_How to complete this task_
Copy each line below that contains "agent".

(Stored data entries)
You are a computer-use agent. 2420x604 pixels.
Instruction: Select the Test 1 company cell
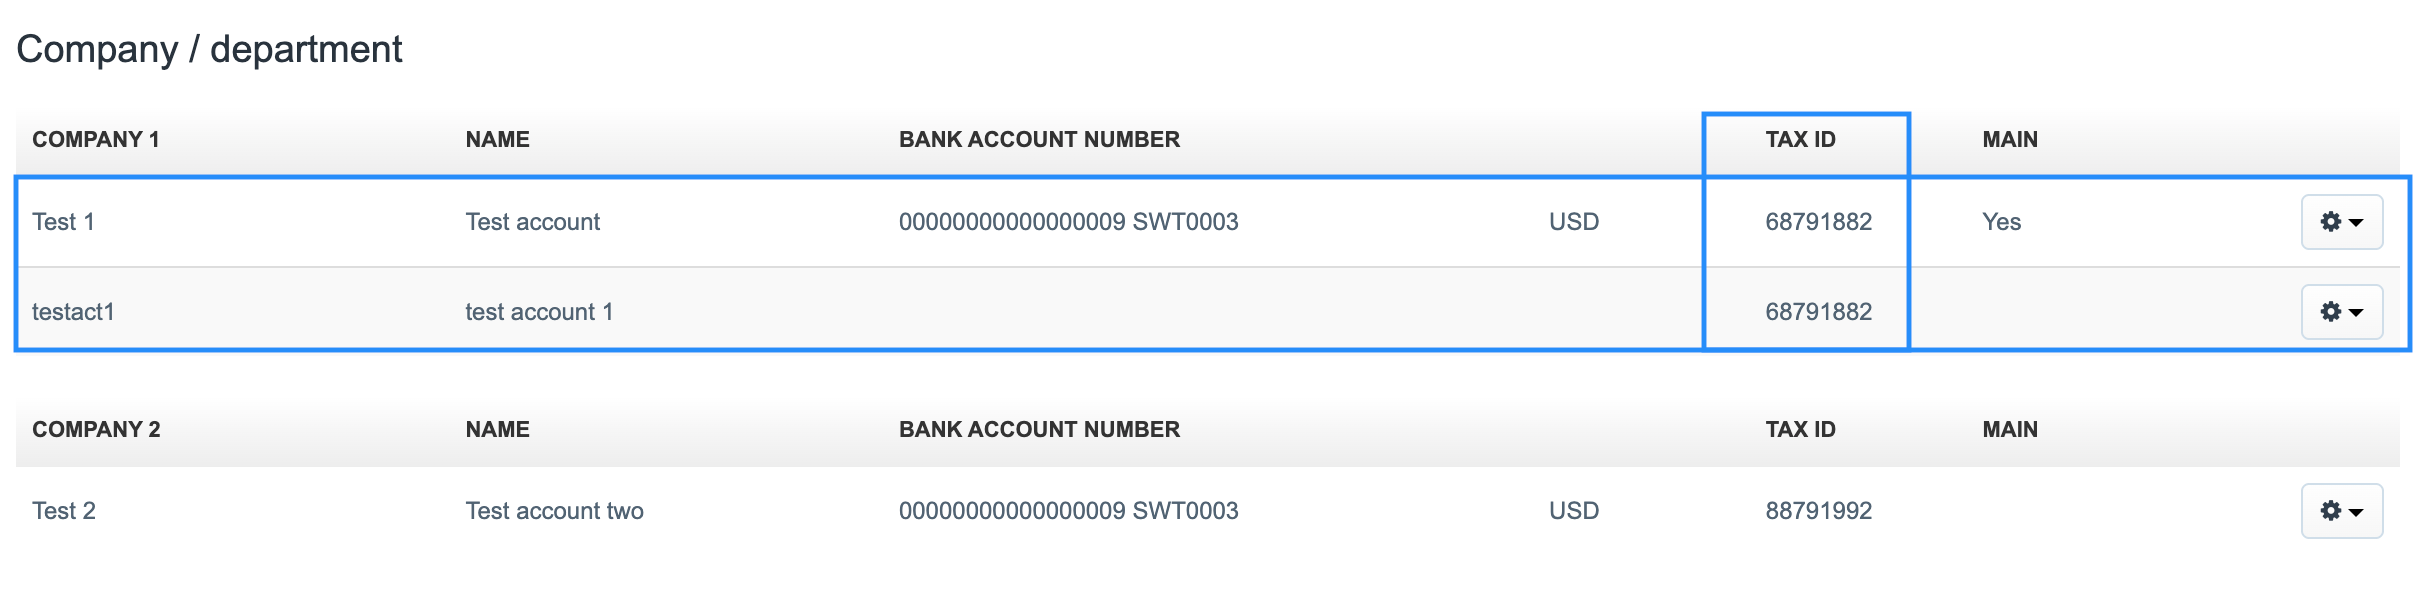click(63, 222)
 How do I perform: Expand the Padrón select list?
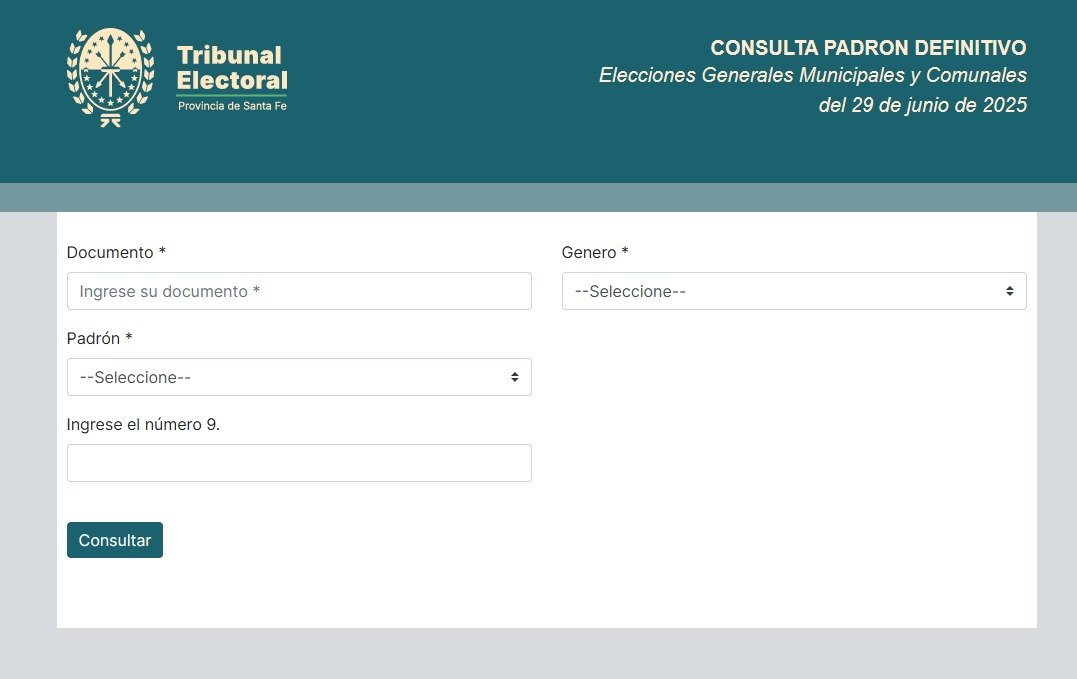pyautogui.click(x=299, y=377)
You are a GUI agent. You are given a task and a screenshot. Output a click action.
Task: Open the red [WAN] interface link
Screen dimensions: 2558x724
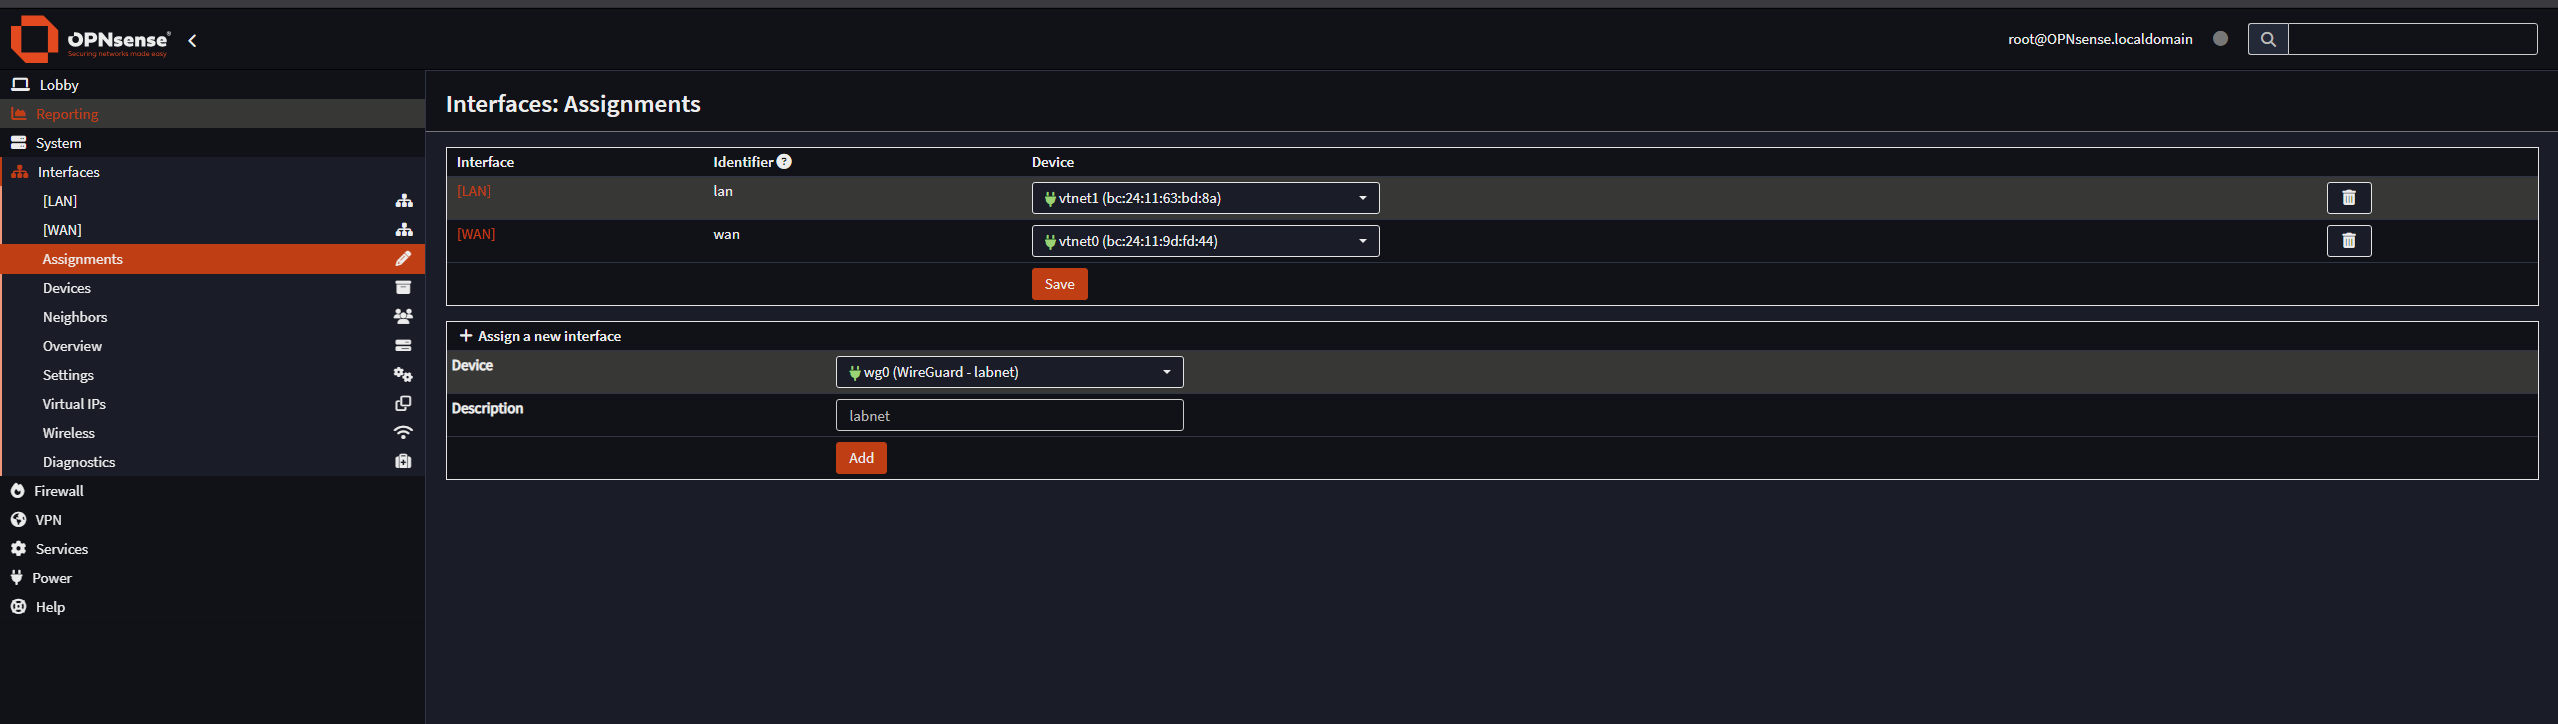[x=476, y=234]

_Worked solution_
You are a computer-use agent. 2420x604 pixels.
You are a GUI agent. You are given a task and a screenshot. Output a click action.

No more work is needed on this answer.